Firstly, expected returns from global markets are generally expected to decrease across the board in the backdrop of lower interest rates and slowing growth. Secondly, fears of a financial crisis are rising due to the significant convergence of high-risk events like U.S.- China tensions or the pandemic. And in the event of a serious meltdown, core assets in funds and mandates will be much easier to sell compared to individual holdings.

Private bankers still placing emphasis on these core assets will find that in the best-case scenario, they will be thanklessly responsible for modest returns. But in the worst-case scenario, they could find themselves in uncomfortable situations explaining why they were unable to exit low margin positions with hefty losses. Bankers should instead focus on areas that can generate real alpha such as alternatives or even structured products.
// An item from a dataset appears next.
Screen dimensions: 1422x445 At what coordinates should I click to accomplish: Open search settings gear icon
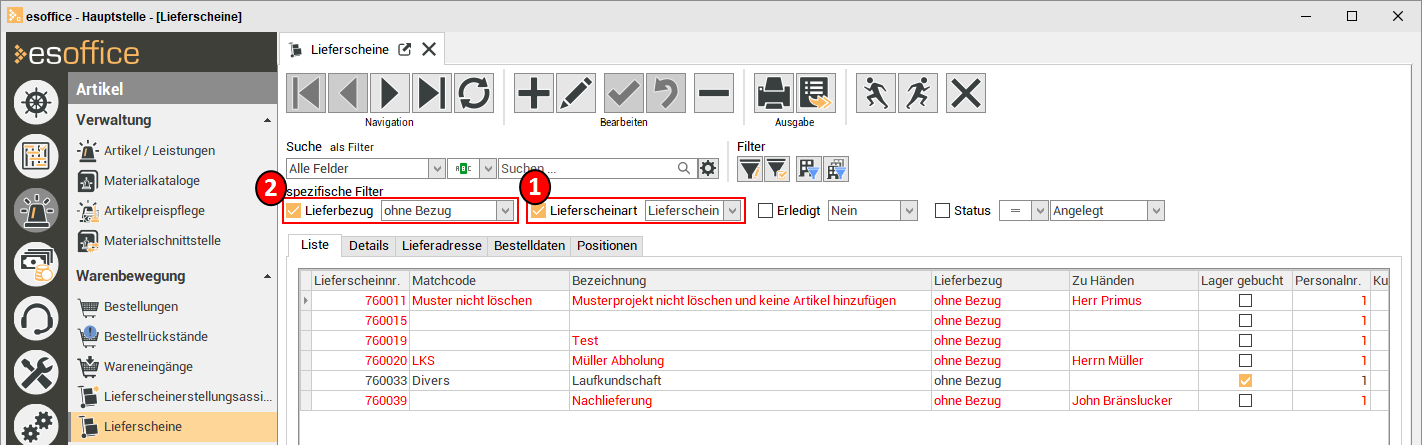709,168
3. Less Farming, More Hunting

For bankers that wish to heed the advice of shifting attention away from core assets but lack access to ultra-high net worth (UHNW) clients for large ticket products like alternatives, the simple solution is to concentrate on acquisition.

Fortunately, digital transformation efforts have benefitted not only private bankers focused on providing advice and promoting solutions (farmers) but also those that are focused on new clients and assets (hunters).

New capabilities, such as secure communication platforms for instant messaging and document sharing or usage of biometric data for identity verification, are making account opening increasingly easy and scalable.